# 6" inlet/outlet separator lid?



## ChuckBarnett (Jan 5, 2013)

Having upgraded my dust collector to a Grizzly 2 horse with six inch inlet, I would like to convert my garbage can separator to match. I don't see a way to rework the Woodstock abs lid for 6 inch inlet and outlet. Is anybody aware of an alternative? Or do I need to go a different direction? 

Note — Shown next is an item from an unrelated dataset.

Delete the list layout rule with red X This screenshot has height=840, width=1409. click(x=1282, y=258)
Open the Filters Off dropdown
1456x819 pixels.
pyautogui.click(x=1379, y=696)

I thought about making my own lid out of plywood and 6 inch fittings and create some sort of a weir or baffle to match the concept of the underside of that Woodstock lid. Has anybody tried that?

Thanks,

Chuck Barnett


----------



## jdonhowe (Jul 25, 2014)

One word: Thien!


----------



## ChuckBarnett (Jan 5, 2013)

Thank you. Looks intriguing. I tried to register on the website but can't seem to make that happen. Are you a registered member of that community? My question to them would be can this be made with 6 inch inlet and outlet.


----------



## CheezyRiderAZ (Feb 22, 2020)

I realize this is an old thread but if you're still wondering......



YES, it can!
Were you able to join the Thien site yet?
If so what did you do?......Pics......


I am currently adapting my chip barrel to a 6" outlet but I'll probably go with a single 4" inlet into the side at the top of the barrel with a Thien seperator attached to the lid.
I've read more than once that a smaller inlet can be beneficial.


Lemme know, maybe we can swap info and results......


----------



## roverson (Aug 29, 2017)

I am in this same situation and looking for ideas. I previously converted the metal ring that came with my Harbor Freight dust collector into a Thien baffle per several video tutorials on YouTube, but I'm upgrading to a Grizzly 6 inch blower soon and my old Thien baffle has a 5" inlet. It would be a little challenging to convert it to a 6" so I'm thinking of just rebuilding something for my new 6" setup.


----------